You'd primarily be purchasing the land, as the existing house would need demolition due to severe structural deterioration from earthquakes, making it necessary to build a new one unless you are suicidal . You can spend about upwards from 100 k to build a new house which will be worthless again after 40+ years . Houses in Japan is a really bad investment especially old ones .
Look carefully, the house on the pictures I posted isn't made of wood.

Though there are still many wooden houses that are 120 years old, that haven't been demolished by earthquakes during that all that time and are still looking fine.

But I know where you come from, houses in JP "aren't supposed to last longer than 40 years" as you mentioned, but the real reason is that otherwise one big part of Japanese economy would suffer. They need someone to sell their shitty overpriced mass produced new houses to, and demolishing and rebuilding every 40 years keeps their children employed.

That earthquake issue is overblown anyway, I lived in a few old houses in Kanto, and all that earthquakes just made the glasses shake, but no damages to the houses. And you can bet some of them were >40 years old and are not up to date to any of that new building codes.
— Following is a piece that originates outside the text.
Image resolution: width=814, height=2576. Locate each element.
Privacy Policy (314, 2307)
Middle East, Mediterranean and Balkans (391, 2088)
The real issue not if your house survives, if the big earthquake comes and Mt.Fuji errupts, even people in Tokyo gonna have huge issues, as logistics would disrupt the food supply and the supermarkets would run out of food in a day (remember toilet paper and masks?). Hungry people are easy to manipulate, and bad things happen quickly, see the last great Kanto earthquake, where Japanese police murdered 6000 Korean and Chinese, after spreading rumors about Koreans poisoning wells.
Kantō Massacre - Wikipedia

Anyway, back to subject: I haven't been talking about new housing. Though it takes a bit of diligence, time to find good deals and paying someone to check the structures, some akiya's are a great bargain, and offer an easy life in a developed Asian country, with first class women as well. Cost wise, food at the supermarket is even cheaper than Thailand now.